Answer:
Let's denote the height of the triangle as "h" inches.
According to the given information, the base of the triangle is 3 inches more than two times the height. Therefore, the base can be expressed as (2h + 3) inches.
The formula to calculate the area of a triangle is:
Area = (1/2) * base * height
Substituting the given values, we have:
7 = (1/2) * (2h + 3) * h
To simplify the equation, let's remove the fraction by multiplying both sides by 2:
14 = (2h + 3) * h
Expanding the right side of the equation:
14 = 2h^2 + 3h
Rearranging the equation to bring all terms to one side:
2h^2 + 3h - 14 = 0
Now, we can solve this quadratic equation. We can either factor it or use the quadratic formula. In this case, let's use the quadratic formula:
h = (-b ± √(b^2 - 4ac)) / (2a)
For our equation, the values are:
a = 2
b = 3
c = -14
Substituting these values into the quadratic formula:
h = (-3 ± √(3^2 - 4 * 2 * -14)) / (2 * 2)
Simplifying:
h = (-3 ± √(9 + 112)) / 4
h = (-3 ± √121) / 4
Taking the square root:
h = (-3 ± 11) / 4
This gives us two possible solutions for the height: h = 2 or h = -14/4 = -3.5.
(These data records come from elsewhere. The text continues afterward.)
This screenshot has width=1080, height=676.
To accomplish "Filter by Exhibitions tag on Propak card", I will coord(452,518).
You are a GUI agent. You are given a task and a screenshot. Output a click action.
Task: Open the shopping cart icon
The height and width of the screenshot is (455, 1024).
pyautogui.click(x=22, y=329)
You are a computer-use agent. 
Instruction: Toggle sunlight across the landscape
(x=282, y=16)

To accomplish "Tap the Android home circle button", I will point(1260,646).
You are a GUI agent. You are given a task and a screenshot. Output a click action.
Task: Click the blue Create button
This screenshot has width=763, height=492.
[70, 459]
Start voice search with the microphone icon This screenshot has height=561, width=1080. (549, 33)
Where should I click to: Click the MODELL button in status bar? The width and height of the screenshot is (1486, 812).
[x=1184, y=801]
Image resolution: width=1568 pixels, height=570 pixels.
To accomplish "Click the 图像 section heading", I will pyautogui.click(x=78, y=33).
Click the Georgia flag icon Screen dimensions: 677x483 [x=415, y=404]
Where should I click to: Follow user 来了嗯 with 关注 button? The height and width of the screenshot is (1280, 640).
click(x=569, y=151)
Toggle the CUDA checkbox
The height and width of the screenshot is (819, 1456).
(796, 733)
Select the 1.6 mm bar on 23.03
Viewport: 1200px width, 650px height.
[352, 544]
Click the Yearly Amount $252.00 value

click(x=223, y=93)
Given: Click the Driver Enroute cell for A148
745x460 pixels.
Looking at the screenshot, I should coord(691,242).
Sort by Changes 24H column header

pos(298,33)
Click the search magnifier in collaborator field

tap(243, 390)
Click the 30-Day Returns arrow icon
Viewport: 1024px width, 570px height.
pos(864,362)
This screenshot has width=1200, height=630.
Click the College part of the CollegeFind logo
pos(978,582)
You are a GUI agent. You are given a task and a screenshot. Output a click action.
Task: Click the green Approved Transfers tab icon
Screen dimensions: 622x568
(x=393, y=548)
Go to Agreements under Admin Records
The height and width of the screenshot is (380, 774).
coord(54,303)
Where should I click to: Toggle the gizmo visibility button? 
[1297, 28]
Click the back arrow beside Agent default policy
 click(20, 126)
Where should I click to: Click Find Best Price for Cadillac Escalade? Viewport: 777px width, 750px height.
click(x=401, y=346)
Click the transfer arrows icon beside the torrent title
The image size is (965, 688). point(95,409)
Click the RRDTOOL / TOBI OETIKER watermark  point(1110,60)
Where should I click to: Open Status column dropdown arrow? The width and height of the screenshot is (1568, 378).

Since a negative height doesn't make sense in this context, we discard the negative solution.
Therefore, the height of the triangle is h = 2 inches.
To find the base, we substitute this value back into the expression for the base:
base = 2h + 3
base = 2(2) + 3
base = 4 + 3
base = 7 inches
Hence, the base of the triangle is 7 inches and the height is 2 inches.